Even so, they must surely have known that legally the children could not consent to sex? The attitudes of the Social Workers baffles me even more than the attitudes of the police because their job is meant to be child protection.
Going back to the OP and this wording:
"I have just had an email from secondary school (with sixth form) asking 'all parents and carers of our young people from all year groups' to complete the survey."
I don't like the "our" in there. It doesn't need to be there and the school does not own the "young people".
If you take out "our" then why does "young people from all year groups" need to be in there either?
The school is writing to the "parents and carers". All it needs to say is, "all parents and carers".

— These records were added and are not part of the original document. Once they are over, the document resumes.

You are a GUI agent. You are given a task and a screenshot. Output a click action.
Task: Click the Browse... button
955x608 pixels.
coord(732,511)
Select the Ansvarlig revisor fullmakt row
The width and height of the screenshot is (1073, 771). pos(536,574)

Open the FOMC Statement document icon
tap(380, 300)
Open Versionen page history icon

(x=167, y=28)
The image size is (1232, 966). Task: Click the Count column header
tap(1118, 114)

So the extract would read:
"I have just had an email from secondary school (with sixth form) asking 'all parents and carers' to complete the survey."
Bingo! The school is no longer seeming to claim ownership of the "young people" and there is no need to decide how to refer to them when addressing their parents/carers.
That phrase, "our young people from all year groups" - it seems a bit cheeky on the part of the school rather than just unnecessarily wordy.
The school should have stopped before writing "our" - and if it needs to be more specific then it should stick to terminology that reflects its remit, eg. "pupils", "students", etc.